- TASK STATEMENT: Copy out each of the records below word for word, keeping every line as it stands.

****************

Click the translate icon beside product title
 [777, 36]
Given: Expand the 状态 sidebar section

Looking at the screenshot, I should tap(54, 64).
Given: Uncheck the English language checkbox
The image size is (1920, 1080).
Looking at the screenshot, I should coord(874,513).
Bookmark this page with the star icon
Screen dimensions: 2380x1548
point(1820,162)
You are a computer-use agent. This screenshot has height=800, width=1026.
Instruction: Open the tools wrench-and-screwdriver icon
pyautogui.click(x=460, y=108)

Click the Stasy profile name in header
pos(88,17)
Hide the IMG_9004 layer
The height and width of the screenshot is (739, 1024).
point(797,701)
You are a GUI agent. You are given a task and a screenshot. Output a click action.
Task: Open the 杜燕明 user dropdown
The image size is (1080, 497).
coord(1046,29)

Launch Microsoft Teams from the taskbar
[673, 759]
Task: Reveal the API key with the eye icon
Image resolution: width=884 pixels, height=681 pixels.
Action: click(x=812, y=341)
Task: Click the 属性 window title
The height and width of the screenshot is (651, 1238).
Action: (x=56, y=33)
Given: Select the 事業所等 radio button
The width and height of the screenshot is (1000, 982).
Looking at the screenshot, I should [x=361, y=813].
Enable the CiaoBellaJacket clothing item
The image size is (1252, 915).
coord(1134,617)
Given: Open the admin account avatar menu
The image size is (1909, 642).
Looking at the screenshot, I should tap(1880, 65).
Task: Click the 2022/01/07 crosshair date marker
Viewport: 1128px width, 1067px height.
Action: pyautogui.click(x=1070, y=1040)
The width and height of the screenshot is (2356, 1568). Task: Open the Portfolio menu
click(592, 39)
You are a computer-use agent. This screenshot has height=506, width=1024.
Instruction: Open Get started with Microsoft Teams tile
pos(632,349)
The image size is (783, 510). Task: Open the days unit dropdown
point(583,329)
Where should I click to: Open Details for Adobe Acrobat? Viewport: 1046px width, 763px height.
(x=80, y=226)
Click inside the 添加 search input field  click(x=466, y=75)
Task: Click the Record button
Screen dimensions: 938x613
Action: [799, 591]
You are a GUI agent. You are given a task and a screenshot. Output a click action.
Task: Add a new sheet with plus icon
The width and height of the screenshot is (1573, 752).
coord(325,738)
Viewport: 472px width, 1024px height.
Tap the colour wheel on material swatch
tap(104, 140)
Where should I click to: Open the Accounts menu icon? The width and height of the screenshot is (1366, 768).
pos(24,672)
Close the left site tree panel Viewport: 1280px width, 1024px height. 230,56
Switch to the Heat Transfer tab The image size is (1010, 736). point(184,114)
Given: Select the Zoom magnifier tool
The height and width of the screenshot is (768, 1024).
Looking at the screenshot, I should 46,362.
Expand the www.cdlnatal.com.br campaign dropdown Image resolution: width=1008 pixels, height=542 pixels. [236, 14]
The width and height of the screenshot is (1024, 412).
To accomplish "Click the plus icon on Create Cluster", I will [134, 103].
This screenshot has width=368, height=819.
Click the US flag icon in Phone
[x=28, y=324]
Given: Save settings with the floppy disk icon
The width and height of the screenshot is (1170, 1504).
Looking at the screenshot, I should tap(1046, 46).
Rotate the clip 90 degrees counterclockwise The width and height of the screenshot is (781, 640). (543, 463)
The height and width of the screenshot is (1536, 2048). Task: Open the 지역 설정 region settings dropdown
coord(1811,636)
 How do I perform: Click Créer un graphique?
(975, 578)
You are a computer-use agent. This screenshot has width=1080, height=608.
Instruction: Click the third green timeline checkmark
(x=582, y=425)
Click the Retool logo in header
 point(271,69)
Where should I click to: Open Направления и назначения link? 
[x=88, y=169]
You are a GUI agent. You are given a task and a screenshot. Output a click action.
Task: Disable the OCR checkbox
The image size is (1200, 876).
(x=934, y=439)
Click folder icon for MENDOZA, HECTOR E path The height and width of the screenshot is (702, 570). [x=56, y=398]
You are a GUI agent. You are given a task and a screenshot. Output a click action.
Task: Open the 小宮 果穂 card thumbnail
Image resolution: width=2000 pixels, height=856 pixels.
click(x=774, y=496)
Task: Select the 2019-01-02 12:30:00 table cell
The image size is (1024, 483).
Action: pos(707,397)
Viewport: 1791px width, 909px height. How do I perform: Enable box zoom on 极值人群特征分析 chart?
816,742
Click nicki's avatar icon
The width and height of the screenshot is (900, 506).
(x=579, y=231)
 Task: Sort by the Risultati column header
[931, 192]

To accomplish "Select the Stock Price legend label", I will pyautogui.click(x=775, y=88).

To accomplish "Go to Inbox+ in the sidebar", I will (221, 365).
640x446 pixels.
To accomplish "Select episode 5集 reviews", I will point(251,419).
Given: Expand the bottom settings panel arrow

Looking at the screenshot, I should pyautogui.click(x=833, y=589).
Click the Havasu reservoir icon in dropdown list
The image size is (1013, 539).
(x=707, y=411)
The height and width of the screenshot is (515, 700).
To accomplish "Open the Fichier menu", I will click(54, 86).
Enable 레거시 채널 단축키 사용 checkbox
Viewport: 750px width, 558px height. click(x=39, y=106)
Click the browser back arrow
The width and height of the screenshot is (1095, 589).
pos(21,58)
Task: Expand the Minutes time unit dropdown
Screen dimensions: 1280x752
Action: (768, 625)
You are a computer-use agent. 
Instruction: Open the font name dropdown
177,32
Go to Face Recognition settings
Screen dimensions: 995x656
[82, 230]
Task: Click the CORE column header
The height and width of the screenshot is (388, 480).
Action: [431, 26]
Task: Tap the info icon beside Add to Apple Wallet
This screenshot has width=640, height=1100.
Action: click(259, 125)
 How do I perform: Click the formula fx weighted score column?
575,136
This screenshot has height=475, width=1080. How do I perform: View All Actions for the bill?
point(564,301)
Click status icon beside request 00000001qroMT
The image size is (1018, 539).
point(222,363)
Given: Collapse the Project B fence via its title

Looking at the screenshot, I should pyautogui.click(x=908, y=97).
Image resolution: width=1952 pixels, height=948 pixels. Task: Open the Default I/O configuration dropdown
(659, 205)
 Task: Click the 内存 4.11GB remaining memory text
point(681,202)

****************

- ANSWER TO THIS EXERCISE:
Click the translate icon beside product title
 [777, 36]
Given: Expand the 状态 sidebar section

Looking at the screenshot, I should tap(54, 64).
Given: Uncheck the English language checkbox
The image size is (1920, 1080).
Looking at the screenshot, I should coord(874,513).
Bookmark this page with the star icon
Screen dimensions: 2380x1548
point(1820,162)
You are a computer-use agent. This screenshot has height=800, width=1026.
Instruction: Open the tools wrench-and-screwdriver icon
pyautogui.click(x=460, y=108)

Click the Stasy profile name in header
pos(88,17)
Hide the IMG_9004 layer
The height and width of the screenshot is (739, 1024).
point(797,701)
You are a GUI agent. You are given a task and a screenshot. Output a click action.
Task: Open the 杜燕明 user dropdown
The image size is (1080, 497).
coord(1046,29)

Launch Microsoft Teams from the taskbar
[673, 759]
Task: Reveal the API key with the eye icon
Image resolution: width=884 pixels, height=681 pixels.
Action: click(x=812, y=341)
Task: Click the 属性 window title
The height and width of the screenshot is (651, 1238).
Action: (x=56, y=33)
Given: Select the 事業所等 radio button
The width and height of the screenshot is (1000, 982).
Looking at the screenshot, I should [x=361, y=813].
Enable the CiaoBellaJacket clothing item
The image size is (1252, 915).
coord(1134,617)
Given: Open the admin account avatar menu
The image size is (1909, 642).
Looking at the screenshot, I should tap(1880, 65).
Task: Click the 2022/01/07 crosshair date marker
Viewport: 1128px width, 1067px height.
Action: pyautogui.click(x=1070, y=1040)
The width and height of the screenshot is (2356, 1568). Task: Open the Portfolio menu
click(592, 39)
You are a computer-use agent. This screenshot has height=506, width=1024.
Instruction: Open Get started with Microsoft Teams tile
pos(632,349)
The image size is (783, 510). Task: Open the days unit dropdown
point(583,329)
Where should I click to: Open Details for Adobe Acrobat? Viewport: 1046px width, 763px height.
(x=80, y=226)
Click inside the 添加 search input field  click(x=466, y=75)
Task: Click the Record button
Screen dimensions: 938x613
Action: [799, 591]
You are a GUI agent. You are given a task and a screenshot. Output a click action.
Task: Add a new sheet with plus icon
The width and height of the screenshot is (1573, 752).
coord(325,738)
Viewport: 472px width, 1024px height.
Tap the colour wheel on material swatch
tap(104, 140)
Where should I click to: Open the Accounts menu icon? The width and height of the screenshot is (1366, 768).
pos(24,672)
Close the left site tree panel Viewport: 1280px width, 1024px height. 230,56
Switch to the Heat Transfer tab The image size is (1010, 736). point(184,114)
Given: Select the Zoom magnifier tool
The height and width of the screenshot is (768, 1024).
Looking at the screenshot, I should 46,362.
Expand the www.cdlnatal.com.br campaign dropdown Image resolution: width=1008 pixels, height=542 pixels. [236, 14]
The width and height of the screenshot is (1024, 412).
To accomplish "Click the plus icon on Create Cluster", I will [134, 103].
This screenshot has width=368, height=819.
Click the US flag icon in Phone
[x=28, y=324]
Given: Save settings with the floppy disk icon
The width and height of the screenshot is (1170, 1504).
Looking at the screenshot, I should tap(1046, 46).
Rotate the clip 90 degrees counterclockwise The width and height of the screenshot is (781, 640). (543, 463)
The height and width of the screenshot is (1536, 2048). Task: Open the 지역 설정 region settings dropdown
coord(1811,636)
 How do I perform: Click Créer un graphique?
(975, 578)
You are a computer-use agent. This screenshot has width=1080, height=608.
Instruction: Click the third green timeline checkmark
(x=582, y=425)
Click the Retool logo in header
 point(271,69)
Where should I click to: Open Направления и назначения link? 
[x=88, y=169]
You are a GUI agent. You are given a task and a screenshot. Output a click action.
Task: Disable the OCR checkbox
The image size is (1200, 876).
(x=934, y=439)
Click folder icon for MENDOZA, HECTOR E path The height and width of the screenshot is (702, 570). [x=56, y=398]
You are a GUI agent. You are given a task and a screenshot. Output a click action.
Task: Open the 小宮 果穂 card thumbnail
Image resolution: width=2000 pixels, height=856 pixels.
click(x=774, y=496)
Task: Select the 2019-01-02 12:30:00 table cell
The image size is (1024, 483).
Action: pos(707,397)
Viewport: 1791px width, 909px height. How do I perform: Enable box zoom on 极值人群特征分析 chart?
816,742
Click nicki's avatar icon
The width and height of the screenshot is (900, 506).
(x=579, y=231)
 Task: Sort by the Risultati column header
[931, 192]

To accomplish "Select the Stock Price legend label", I will pyautogui.click(x=775, y=88).

To accomplish "Go to Inbox+ in the sidebar", I will (221, 365).
640x446 pixels.
To accomplish "Select episode 5集 reviews", I will point(251,419).
Given: Expand the bottom settings panel arrow

Looking at the screenshot, I should pyautogui.click(x=833, y=589).
Click the Havasu reservoir icon in dropdown list
The image size is (1013, 539).
(x=707, y=411)
The height and width of the screenshot is (515, 700).
To accomplish "Open the Fichier menu", I will click(54, 86).
Enable 레거시 채널 단축키 사용 checkbox
Viewport: 750px width, 558px height. click(x=39, y=106)
Click the browser back arrow
The width and height of the screenshot is (1095, 589).
pos(21,58)
Task: Expand the Minutes time unit dropdown
Screen dimensions: 1280x752
Action: (768, 625)
You are a computer-use agent. 
Instruction: Open the font name dropdown
177,32
Go to Face Recognition settings
Screen dimensions: 995x656
[82, 230]
Task: Click the CORE column header
The height and width of the screenshot is (388, 480).
Action: [431, 26]
Task: Tap the info icon beside Add to Apple Wallet
This screenshot has width=640, height=1100.
Action: click(259, 125)
 How do I perform: Click the formula fx weighted score column?
575,136
This screenshot has height=475, width=1080. How do I perform: View All Actions for the bill?
point(564,301)
Click status icon beside request 00000001qroMT
The image size is (1018, 539).
point(222,363)
Given: Collapse the Project B fence via its title

Looking at the screenshot, I should pyautogui.click(x=908, y=97).
Image resolution: width=1952 pixels, height=948 pixels. Task: Open the Default I/O configuration dropdown
(659, 205)
 Task: Click the 内存 4.11GB remaining memory text
point(681,202)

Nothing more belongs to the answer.